"Public policies for food sovereignty" - a discussion paper

28 december 2017 - "Public policies for food sovereignty" is a discussion paper written by Sylvia Kay (Transnational Institute), Emily Mattheisen (FIAN), Nora McKeon (Terra Nuova + International University College Turin) and Ana Moragues Faus (Cardiff University) and it is inspired by a series of workshops, panels and activities organized with support from the Hands on the Land alliance during the course of 2016-2017, including 2nd Nyéléni Europe Forum (October 2016, Cluj-Napoca, Romania), Seminar on Local Public Policies for Food Sovereignty (November 2016, Donostia, Basque County), ICAS Colloquium (March 2017, Vitoria, Basque Country) as well as CSM work around the the CFS policy process on “Connecting Smallholders to Markets”.

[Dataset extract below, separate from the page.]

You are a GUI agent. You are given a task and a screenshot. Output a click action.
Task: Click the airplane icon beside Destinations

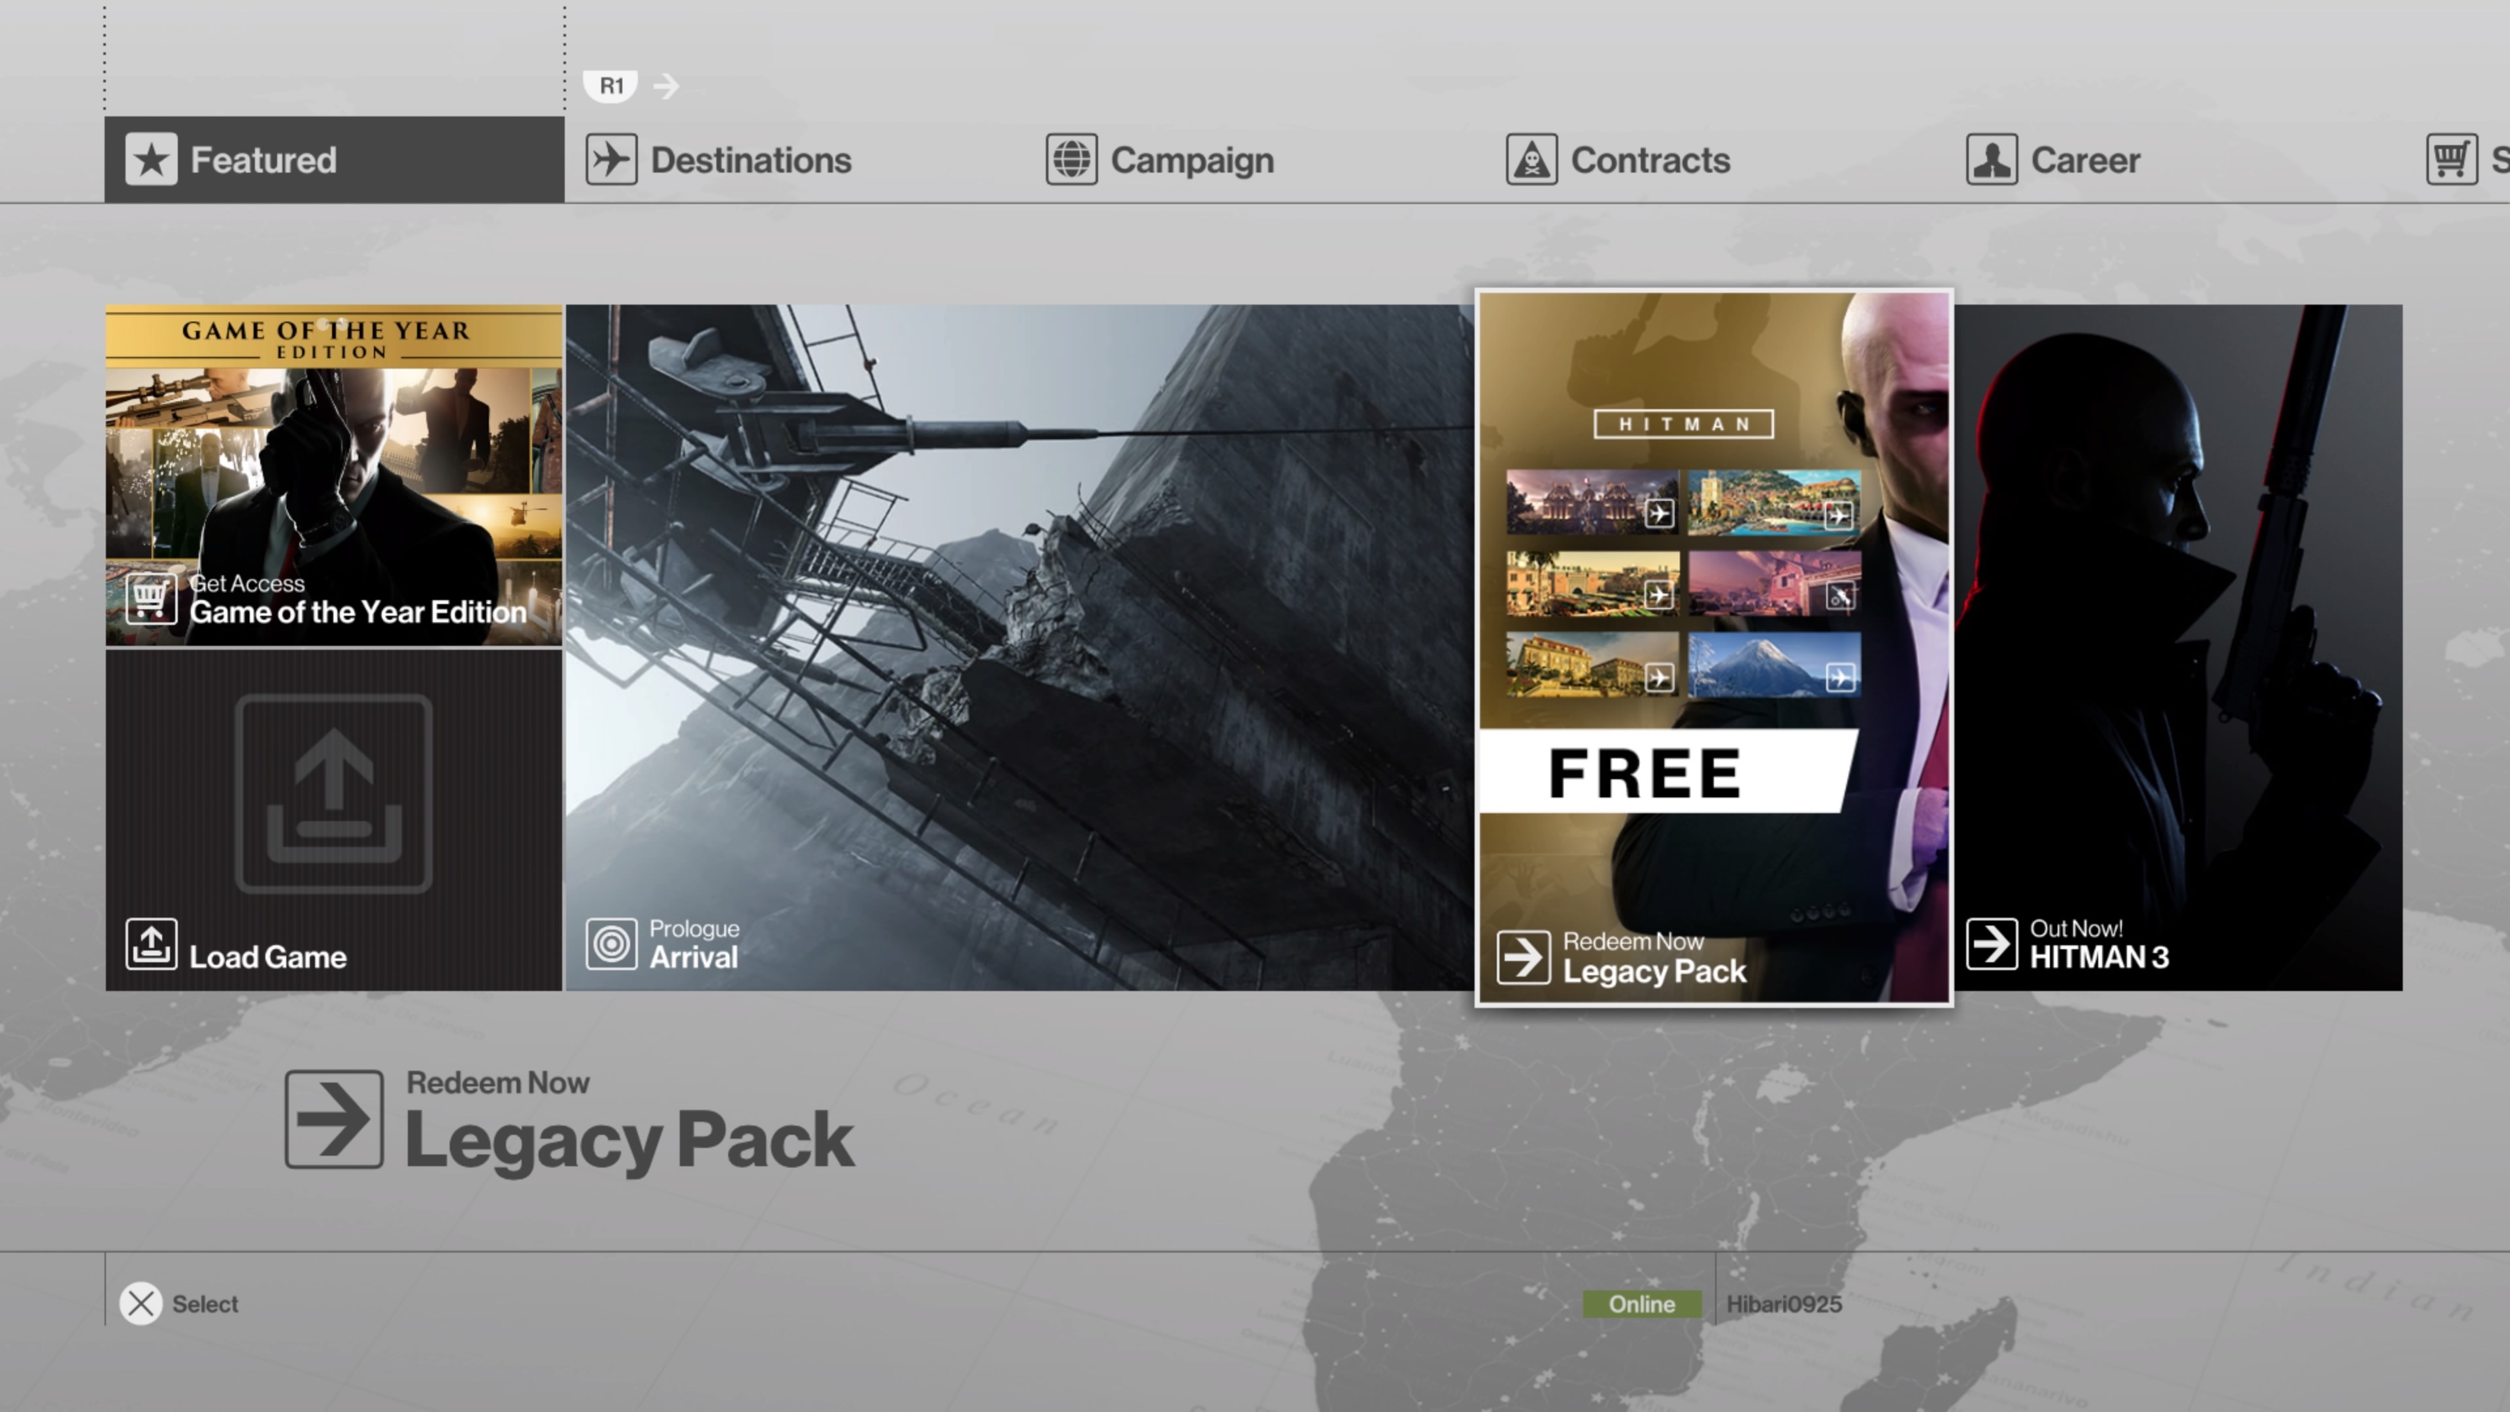(611, 159)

Public policies play a determinant role in shaping the future of agricultural and food systems: they can underwrite legal frameworks to protect, respect and fulfill the Right to Food; bolster the investments made by small-scale food producers; and mobilise societal resources in support of sustainable food systems based on notions of resilience, decent work, environmental integrity and the provision of healthy food.
These outcomes are however far from assured. In the current neoliberal juncture, public policies skew heavily towards a highly competitive, specialized and industrial form of agriculture that favours exclusive development and an exploitative macro-economic model. Often these policies build on a much longer history of uneven development in which agriculture and rural areas are viewed as sectors and spaces to be transitioned out of, as urbanization, industry, services and the financial economy are prioritized.
This makes clear that public policies are tools, not ends in and of themselves. Without proper  grounding in a solid theory of change linked to notions of a just transition democratic decision making, and a social and solidarity economy, public policies will be unable to confront the challenges facing food and agriculture in the 21st century.
Such a vision is offered by the political project of food sovereignty. Food sovereignty is based on the right of peoples to define their own food system and to develop policies on how food is produced, distributed and consumed. It is above all a political call for action that it is based on empowerment processes and the generation of critical knowledge in support of the collective and popular construction of alternatives. These alternatives take their inspiration from three main sources: i) the defense of peasant economies, and the production, distribution and consumption systems connected to these; ii) agroecology, conceived as both a way of producing food and a movement for change encompassing both socio-economic and socio-political dimensions; iii) equitable and sustainable food systems that guarantee the right to adequate food for all.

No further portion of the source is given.